When people talk about intelligence tests, they often discuss "genius scores." What exactly constitutes a genius score on a measure of intelligence? In order to understand the score, it is important to first learn a little bit more about IQ testing in general.
Today's intelligence tests are based largely on the original test devised in the early 1900's by French psychologist Alfred Binet. In order to identify students in need of extra assistance in school, the French government asked Binet to devise a test that could be used to discover which students most needed academic help.
Based on his research, Binet developed the concept of mental age. Certain questions he posed were easily answered by children of certain age groups. Some children were able to answer questions that were typically answered by children of an older age - these children had a higher mental age than their actual chronological age. Binet's measure of intelligence was based on the average abilities of children of a particular age group.
Understanding IQ Scores
IQ scores generally follow what is known as the Bell Curve. In order to understand what the score on an IQ test means, there are a few key terms that you should know:
- Bell Curve: When IQ scores are plotted on a graph, they typically follow a bell-shaped curve. The peak of the "bell" occurs where the majority of the scores lie. The bell then slopes downward to each side - one side representing scores that are lower than the average, the other side representing scores that are above the average. An example of a bell curve can be seen in the image above.
- Mean: The average score. The average is calculated by adding all of the scores together, then dividing by the total number of scores.
- Standard Deviation: A measure of variability in a population. A low standard deviation means that most of the data points are very close to the same value. A high standard deviation indicates that the data points tend to be very spread out from the average. In IQ testing, the standard deviation is plus or minus 15.
A Breakdown of IQ Scores
Now that you understand these key terms, we can talk a bit more about how we interpret IQ scores. The average score on an IQ test is 100. Sixty-eight percent of IQ scores fall within one standard deviation of the mean. So that means that the majority of people have an IQ score between 85 and 115.
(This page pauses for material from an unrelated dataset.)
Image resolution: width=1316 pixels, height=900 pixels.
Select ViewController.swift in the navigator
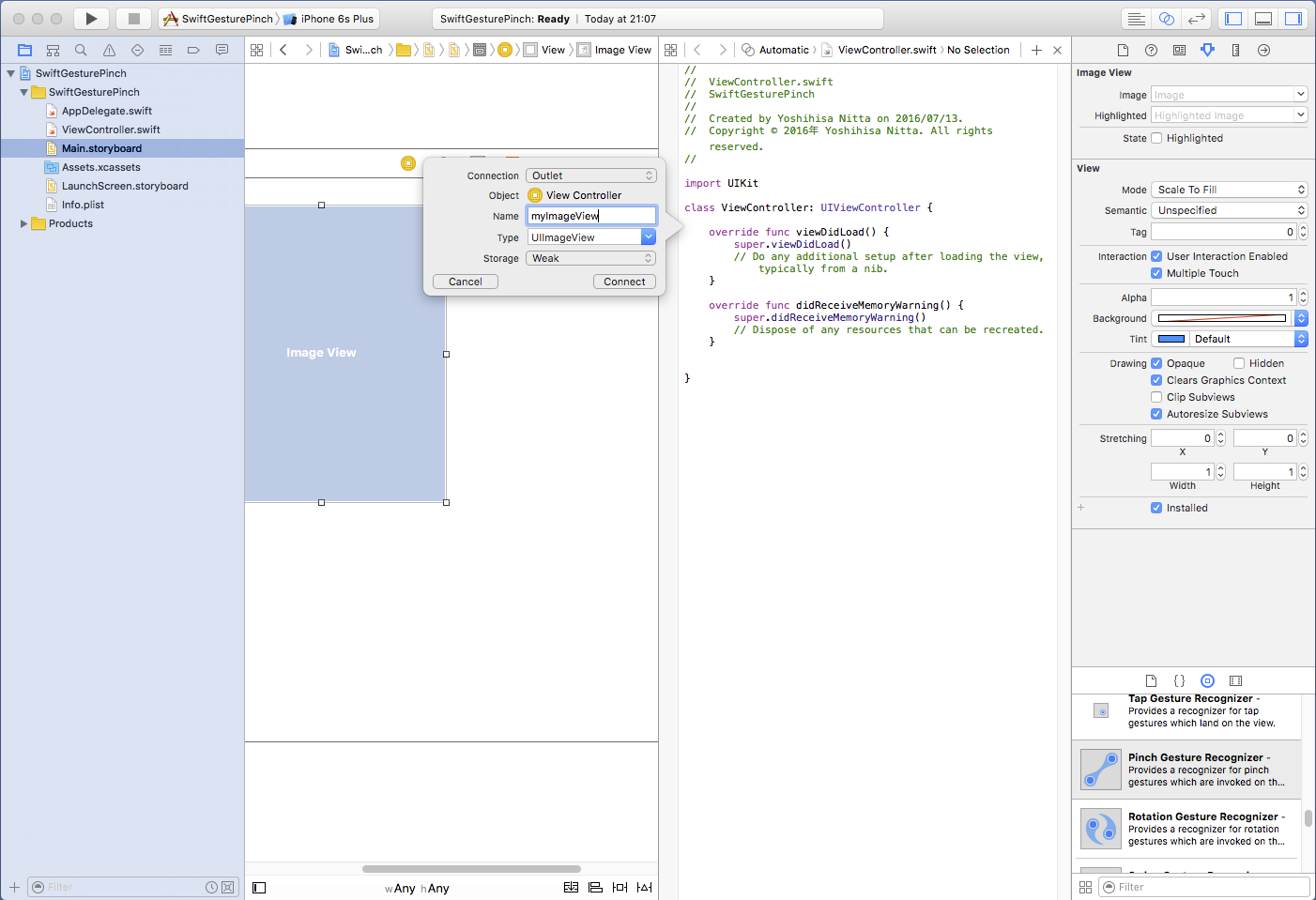tap(111, 130)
- 1 to 24 - Profound mental disability
- 25 to 39 - Severe mental disability
- 40 to 54 - Moderate mental disability
- 55 to 69 - Mild mental disability
- 70 to 84 - Borderline mental disability
- 85 to 114 - Average intelligence
- 115 to 129 - Above average; bright
- 130 to 144 - Moderately gifted
- 145 to 159 - Highly gifted
- 160 to 179 - Exceptionally gifted
- 180 and up - Profoundly gifted
Genius IQ Scores
So what is considered a genius IQ score? Generally, any score over 140 is counted as a high IQ. A score over 160 is considered by many to be a genius IQ score. Scores that are 200 and over are often referred to as "unmeasurable genius."